Carrots are best known for keeping our vision in focus. But did you know that eating carrots for healthy eyes is best when those carrots are boiled or steamed? The body converts the beta-carotene found in carrots into Vitamin A. When carrots are cooked, the body is able to digest carrots easier which enhances the body's ability to absorb nutrients.
Part of the cruciferous vegetable family, kale contains what are known as goitrogens. The trouble with goitrogens is they block the thyroid from getting iodine, which is needed to produce the thyroid hormone. Cooking kale solves the problem, allowing your body to reap all the nutritious benefits. Don't overdo it though! Steam kale for the optimum nutrient content.
Tomatoes get their red color from the antioxidant lycopene. Lycopene is tough in fighting free-radicals and reduces the risk of disease. When tomatoes are cooked, their lycopene content is enhanced, as well as other phytochemicals.
EAT THEM RAW
Broccoli is part of the same family as kale, but is best when eaten raw. How so? The reason is sulforaphane. This compound contains anti-cancer properties that are most beneficial when eating broccoli raw. By eating broccoli raw, you are maintaining the nutrient content, allowing your body to get the most out of what you eat.
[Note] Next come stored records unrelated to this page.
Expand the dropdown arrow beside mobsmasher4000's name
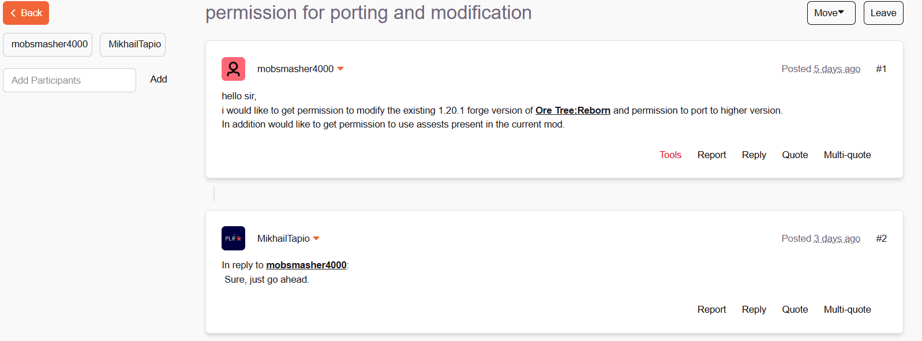Viewport: 922px width, 341px height. pos(340,69)
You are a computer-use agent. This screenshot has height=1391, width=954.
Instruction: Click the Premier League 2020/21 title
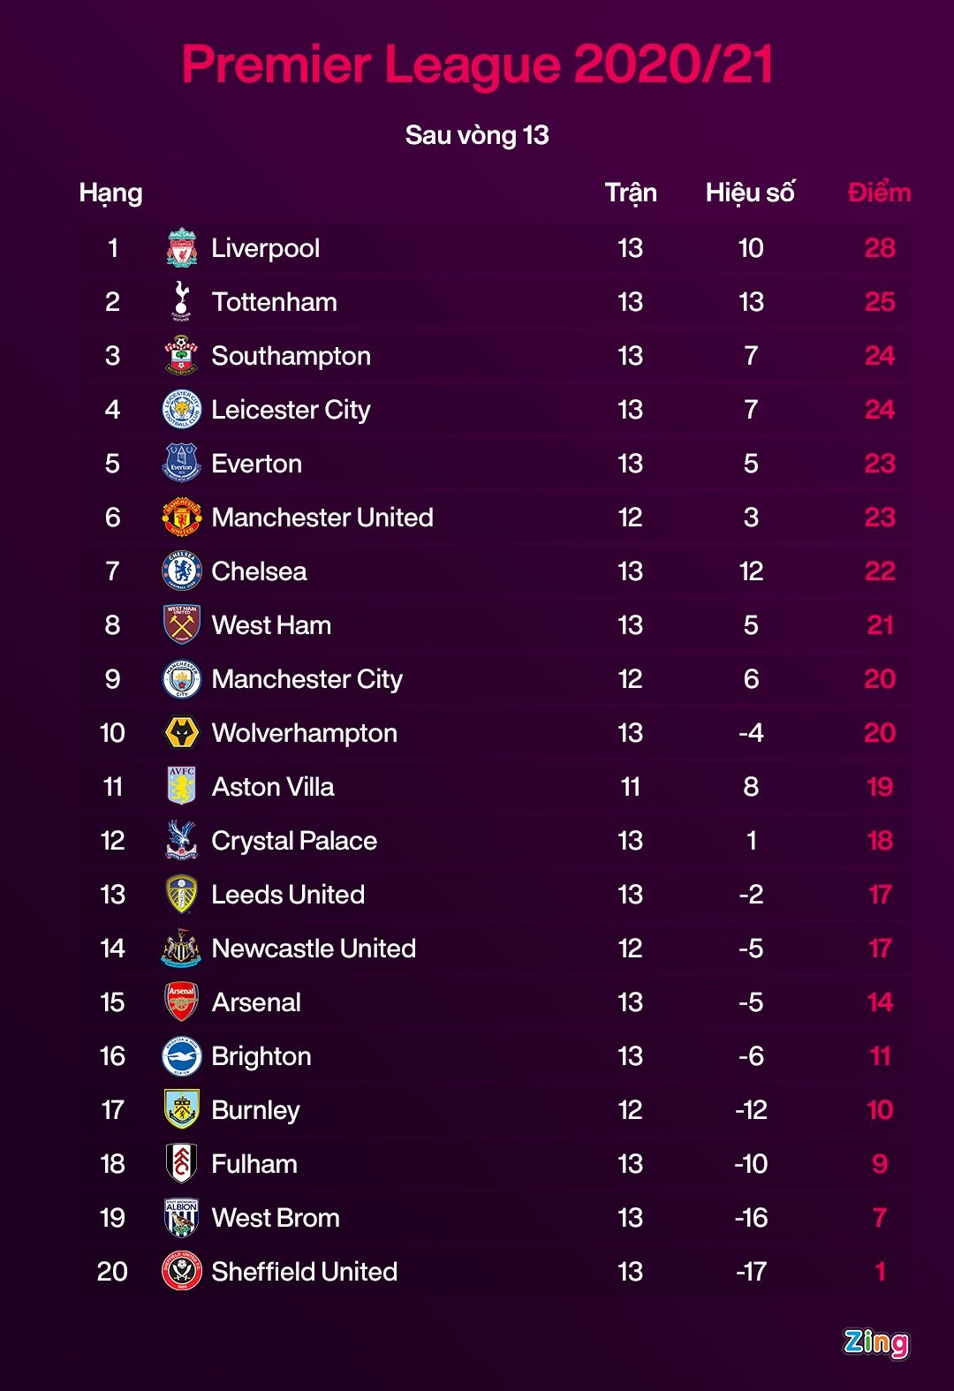tap(477, 64)
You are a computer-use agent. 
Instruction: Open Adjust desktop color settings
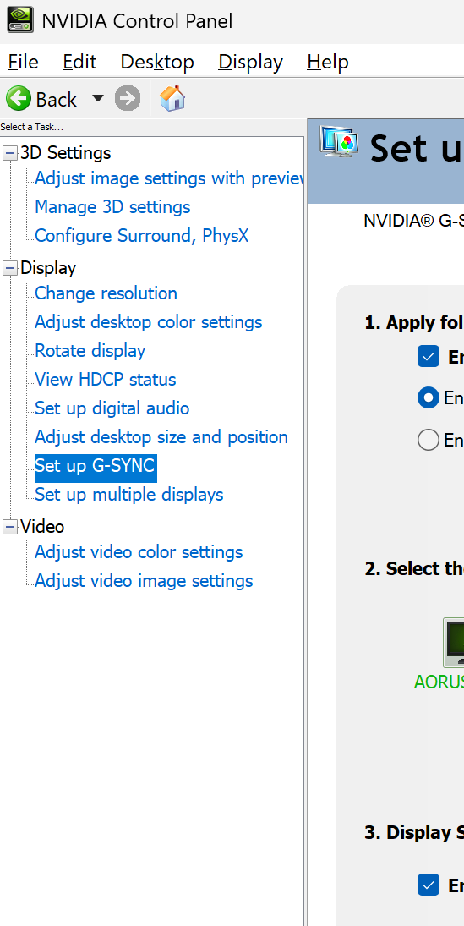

Allicin (found in onions) is a component that fights cancer. When onions are cooked, it depletes them of allicin. While cooked onions contain a healthy amount of nutrients, eating them raw is the best way to reap the benefits.
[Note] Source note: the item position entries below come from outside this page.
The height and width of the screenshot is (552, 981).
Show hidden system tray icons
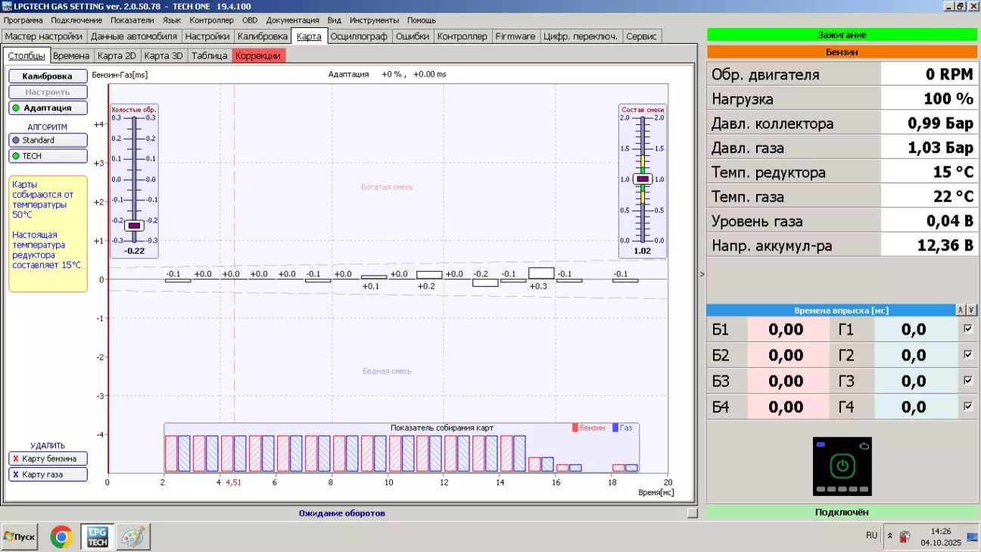point(890,536)
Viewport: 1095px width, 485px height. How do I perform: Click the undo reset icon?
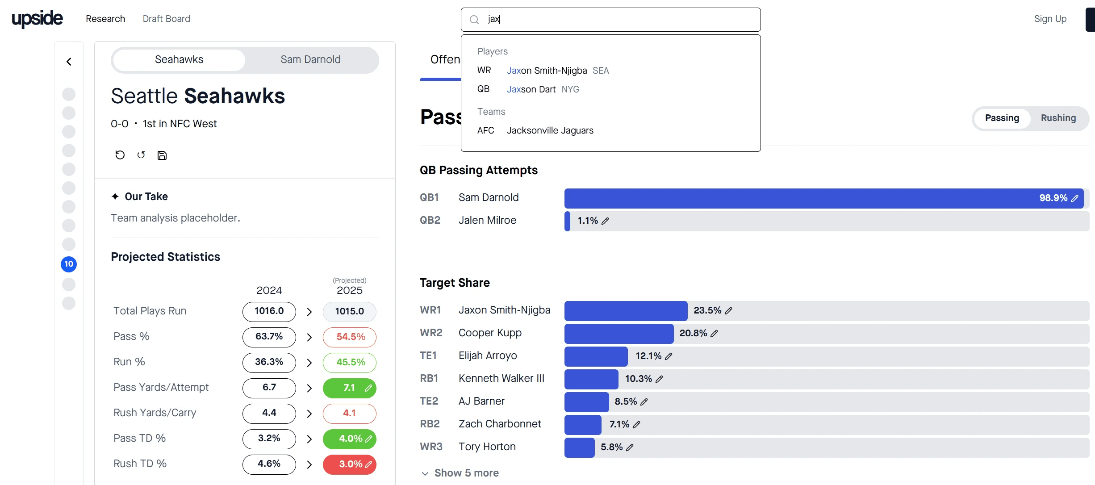[x=120, y=155]
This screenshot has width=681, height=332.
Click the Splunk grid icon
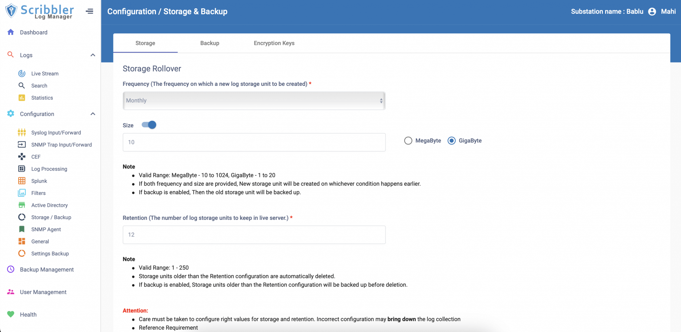click(22, 181)
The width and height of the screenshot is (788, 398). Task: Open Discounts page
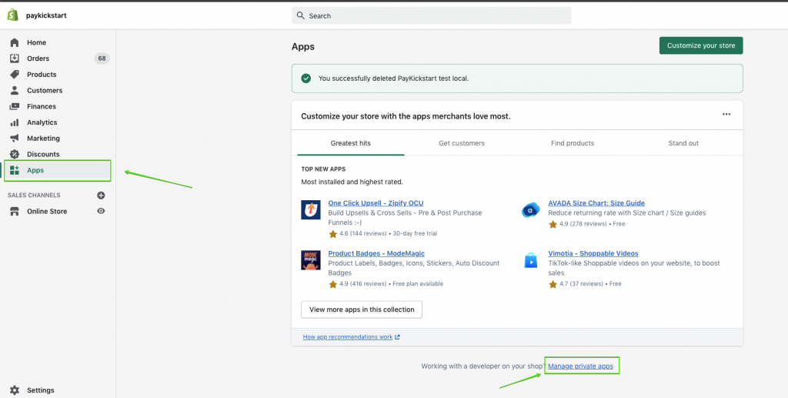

Juicing beets is an excellent way to get a boost of nutrients. Beets contain betalanins, a phytonutrient that with antioxidant properties. By juicing, you are getting a concentrated source of these nutrients. Cooking beets can diminish betalanins and their nutrient content.
When it comes to the debate of cooked versus raw, there is no right or wrong answer. It really depends upon the vegetable. While everyone may have their own preference, the point is, you are eating your veggies.
What are some of your favorite ways to prepare your vegetables?